(Records)
----------
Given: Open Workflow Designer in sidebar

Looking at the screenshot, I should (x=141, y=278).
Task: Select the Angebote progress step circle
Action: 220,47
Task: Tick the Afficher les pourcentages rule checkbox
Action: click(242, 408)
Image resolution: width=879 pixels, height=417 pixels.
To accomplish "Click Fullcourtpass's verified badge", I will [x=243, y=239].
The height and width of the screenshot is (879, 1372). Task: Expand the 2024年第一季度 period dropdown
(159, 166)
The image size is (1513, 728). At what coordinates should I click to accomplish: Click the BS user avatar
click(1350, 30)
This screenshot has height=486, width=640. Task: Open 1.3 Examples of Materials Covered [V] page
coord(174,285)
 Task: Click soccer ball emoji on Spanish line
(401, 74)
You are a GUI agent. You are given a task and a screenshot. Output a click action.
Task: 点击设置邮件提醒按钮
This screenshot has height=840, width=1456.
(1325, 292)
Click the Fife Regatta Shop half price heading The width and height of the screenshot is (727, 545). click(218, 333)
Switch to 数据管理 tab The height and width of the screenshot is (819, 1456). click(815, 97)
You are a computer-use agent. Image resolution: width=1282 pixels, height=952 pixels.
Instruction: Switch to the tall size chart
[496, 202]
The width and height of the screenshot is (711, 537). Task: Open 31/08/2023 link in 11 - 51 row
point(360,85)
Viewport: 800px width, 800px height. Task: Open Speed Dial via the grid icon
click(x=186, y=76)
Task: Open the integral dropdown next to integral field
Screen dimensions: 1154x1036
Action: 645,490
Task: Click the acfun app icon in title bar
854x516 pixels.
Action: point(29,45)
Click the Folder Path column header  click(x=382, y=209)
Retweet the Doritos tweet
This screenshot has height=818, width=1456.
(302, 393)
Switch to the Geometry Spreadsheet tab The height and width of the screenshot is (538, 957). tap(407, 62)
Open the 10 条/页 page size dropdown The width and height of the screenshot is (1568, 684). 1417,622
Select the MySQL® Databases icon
----------
(Request)
Please format the material above as a numbered list, starting with its first line and going on through the line with "Switch to 数据管理", and leave out any blank lines.

(Answer to the task)
1. Given: Open Workflow Designer in sidebar
2. Looking at the screenshot, I should (x=141, y=278).
3. Task: Select the Angebote progress step circle
4. Action: 220,47
5. Task: Tick the Afficher les pourcentages rule checkbox
6. Action: click(242, 408)
7. Image resolution: width=879 pixels, height=417 pixels.
8. To accomplish "Click Fullcourtpass's verified badge", I will [x=243, y=239].
9. The height and width of the screenshot is (879, 1372). Task: Expand the 2024年第一季度 period dropdown
10. (159, 166)
11. The image size is (1513, 728). At what coordinates should I click to accomplish: Click the BS user avatar
12. click(1350, 30)
13. This screenshot has height=486, width=640. Task: Open 1.3 Examples of Materials Covered [V] page
14. coord(174,285)
15.  Task: Click soccer ball emoji on Spanish line
16. (401, 74)
17. You are a GUI agent. You are given a task and a screenshot. Output a click action.
18. Task: 点击设置邮件提醒按钮
19. This screenshot has height=840, width=1456.
20. (1325, 292)
21. Click the Fife Regatta Shop half price heading The width and height of the screenshot is (727, 545). click(218, 333)
22. Switch to 数据管理 tab The height and width of the screenshot is (819, 1456). click(815, 97)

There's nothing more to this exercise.